◆ Pixel coordinate grounding data ◆
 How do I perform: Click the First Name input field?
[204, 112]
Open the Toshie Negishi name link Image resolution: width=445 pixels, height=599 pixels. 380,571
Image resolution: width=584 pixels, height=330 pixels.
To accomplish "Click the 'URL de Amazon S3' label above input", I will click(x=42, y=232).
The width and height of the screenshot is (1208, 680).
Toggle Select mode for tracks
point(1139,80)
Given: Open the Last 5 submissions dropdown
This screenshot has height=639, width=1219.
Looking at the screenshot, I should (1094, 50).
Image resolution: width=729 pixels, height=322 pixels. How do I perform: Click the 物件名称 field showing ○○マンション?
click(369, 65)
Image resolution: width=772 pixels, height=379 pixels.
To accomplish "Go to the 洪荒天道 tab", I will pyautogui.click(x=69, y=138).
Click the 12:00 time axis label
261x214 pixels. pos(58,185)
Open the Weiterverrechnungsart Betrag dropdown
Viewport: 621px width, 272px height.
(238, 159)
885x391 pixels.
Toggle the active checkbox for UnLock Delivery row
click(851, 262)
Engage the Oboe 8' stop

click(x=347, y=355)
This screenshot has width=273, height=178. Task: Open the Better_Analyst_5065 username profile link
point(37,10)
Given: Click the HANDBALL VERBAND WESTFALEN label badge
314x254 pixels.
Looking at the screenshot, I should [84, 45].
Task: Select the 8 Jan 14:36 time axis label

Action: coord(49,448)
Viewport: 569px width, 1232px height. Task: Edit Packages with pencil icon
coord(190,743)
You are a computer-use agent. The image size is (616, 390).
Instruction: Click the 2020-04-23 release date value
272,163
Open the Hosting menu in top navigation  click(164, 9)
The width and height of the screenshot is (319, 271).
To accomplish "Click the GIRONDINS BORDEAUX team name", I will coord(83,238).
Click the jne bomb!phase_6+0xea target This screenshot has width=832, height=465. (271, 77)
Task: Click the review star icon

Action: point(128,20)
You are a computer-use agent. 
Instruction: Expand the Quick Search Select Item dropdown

◆ WHAT THE TASK REQUIRES ◆
Write out the records again, exactly as given.

◆ SOLUTION FOR THIS EXERCISE ◆
 How do I perform: Click the First Name input field?
[204, 112]
Open the Toshie Negishi name link Image resolution: width=445 pixels, height=599 pixels. 380,571
Image resolution: width=584 pixels, height=330 pixels.
To accomplish "Click the 'URL de Amazon S3' label above input", I will click(x=42, y=232).
The width and height of the screenshot is (1208, 680).
Toggle Select mode for tracks
point(1139,80)
Given: Open the Last 5 submissions dropdown
This screenshot has height=639, width=1219.
Looking at the screenshot, I should (1094, 50).
Image resolution: width=729 pixels, height=322 pixels. How do I perform: Click the 物件名称 field showing ○○マンション?
click(369, 65)
Image resolution: width=772 pixels, height=379 pixels.
To accomplish "Go to the 洪荒天道 tab", I will pyautogui.click(x=69, y=138).
Click the 12:00 time axis label
261x214 pixels. pos(58,185)
Open the Weiterverrechnungsart Betrag dropdown
Viewport: 621px width, 272px height.
(238, 159)
885x391 pixels.
Toggle the active checkbox for UnLock Delivery row
click(851, 262)
Engage the Oboe 8' stop

click(x=347, y=355)
This screenshot has width=273, height=178. Task: Open the Better_Analyst_5065 username profile link
point(37,10)
Given: Click the HANDBALL VERBAND WESTFALEN label badge
314x254 pixels.
Looking at the screenshot, I should [84, 45].
Task: Select the 8 Jan 14:36 time axis label

Action: coord(49,448)
Viewport: 569px width, 1232px height. Task: Edit Packages with pencil icon
coord(190,743)
You are a computer-use agent. The image size is (616, 390).
Instruction: Click the 2020-04-23 release date value
272,163
Open the Hosting menu in top navigation  click(164, 9)
The width and height of the screenshot is (319, 271).
To accomplish "Click the GIRONDINS BORDEAUX team name", I will coord(83,238).
Click the jne bomb!phase_6+0xea target This screenshot has width=832, height=465. (271, 77)
Task: Click the review star icon

Action: point(128,20)
You are a computer-use agent. 
Instruction: Expand the Quick Search Select Item dropdown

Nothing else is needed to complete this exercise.